SGX falls along with global stocks on Korea tensions

Singapore stocks fell on Tuesday, dragged down by lenders such as DBS Group Holdings amidst renewed geopolitical worries after North Korea fired a missile over northern Japan.

SGX
Reuters

Singapore stocks fell on Tuesday, dragged down by lenders such as DBS Group Holdings amidst renewed geopolitical worries after North Korea fired a missile over northern Japan.

U.S. stock futures and Asian share markets tumbled after North Korea fired a ballistic missile over Japan, promising to fan simmering tensions with the U.S.

North Korea fired a missile early on Tuesday that flew over Japan and landed in the Pacific waters about 1,180 kilometers (735 miles) off the northern region of Hokkaido, Reuters reported.

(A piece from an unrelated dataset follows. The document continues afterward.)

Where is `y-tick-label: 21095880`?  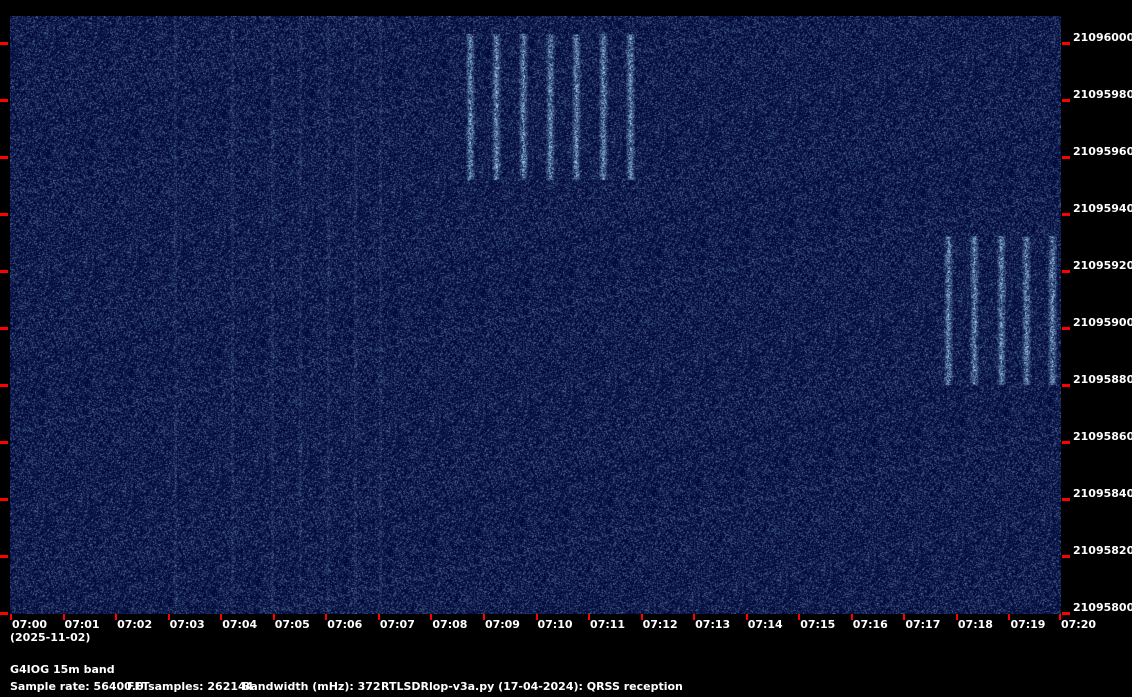
y-tick-label: 21095880 is located at coordinates (1102, 380).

Mirroring the concerns, safe-haven Swiss franc hit a one-month high of 0.9498 franc to the dollar while gold jumped 0.9 percent to $1,324 per ounce, hitting its highest level since Nov 9.

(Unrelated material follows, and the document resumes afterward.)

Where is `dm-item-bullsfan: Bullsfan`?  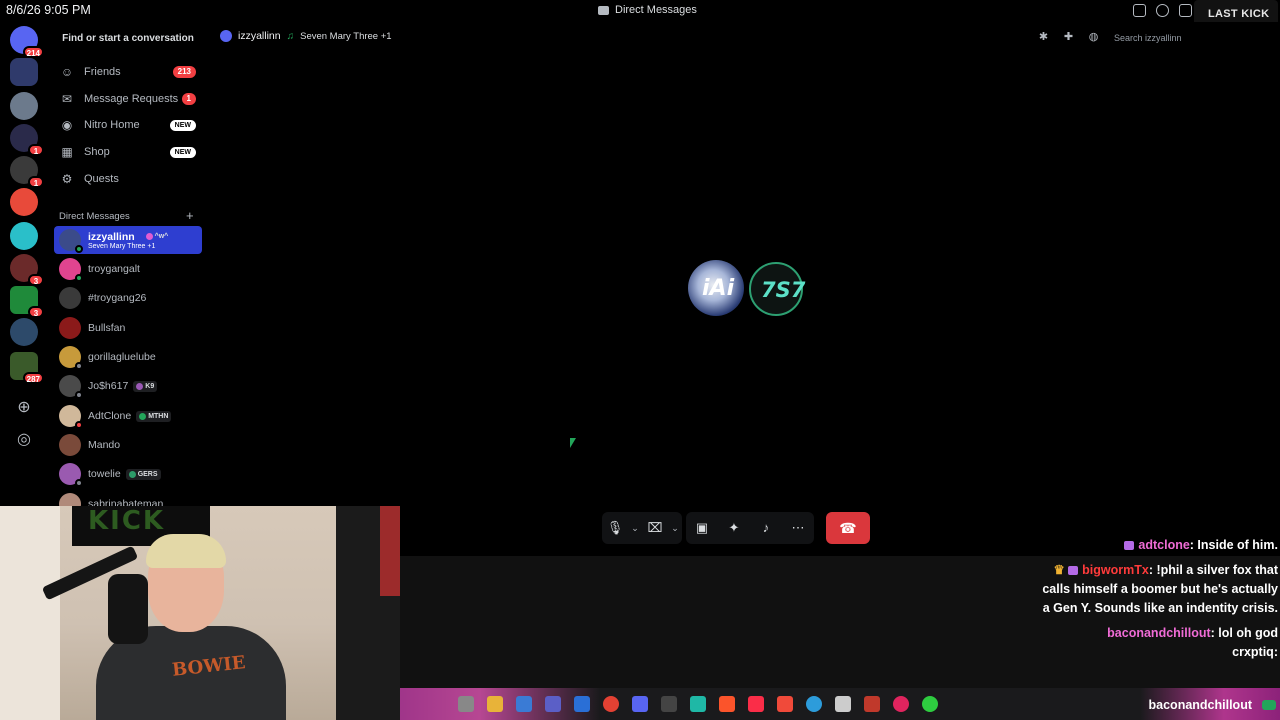 dm-item-bullsfan: Bullsfan is located at coordinates (128, 328).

The Straits Times Index fell 0.56 percent or 18 points to 3,249. It ended 0.25 percent higher on Monday, taking the year-to-date gains to about 13 percent.

Lenders such as DBS Group Holdings fell 0.8 percent, United Overseas Bank lost 0.2 percent and Oversea-Chinese Banking Corp declined about 1 percent.

Singaporean conglomerate Keppel Corp said its Keppel Land has priced S$150 million worth of 2.843 percent notes due 2023. The stock was down 0.8 percent.

CapitaLand announced a slew of management changes, including the appointment of Jason Leow as chief operating officer. CapitaLand shares fell 0.5 percent.

Property developer Fragrance Group said it has acquired the Townhouse Hotel in United Kingdom for 12.5 million sterling. Its shares fell about 2 percent.

Among the gainers, coal miner Geo Energy Resources gained 2 percent after it formed a new subsidiary to invest in a controlling stake in an online e-commerce portal in Indonesia.

About 2 billion shares worth S$967 million changed hands, with losers outnumbering gainers 268 to 160.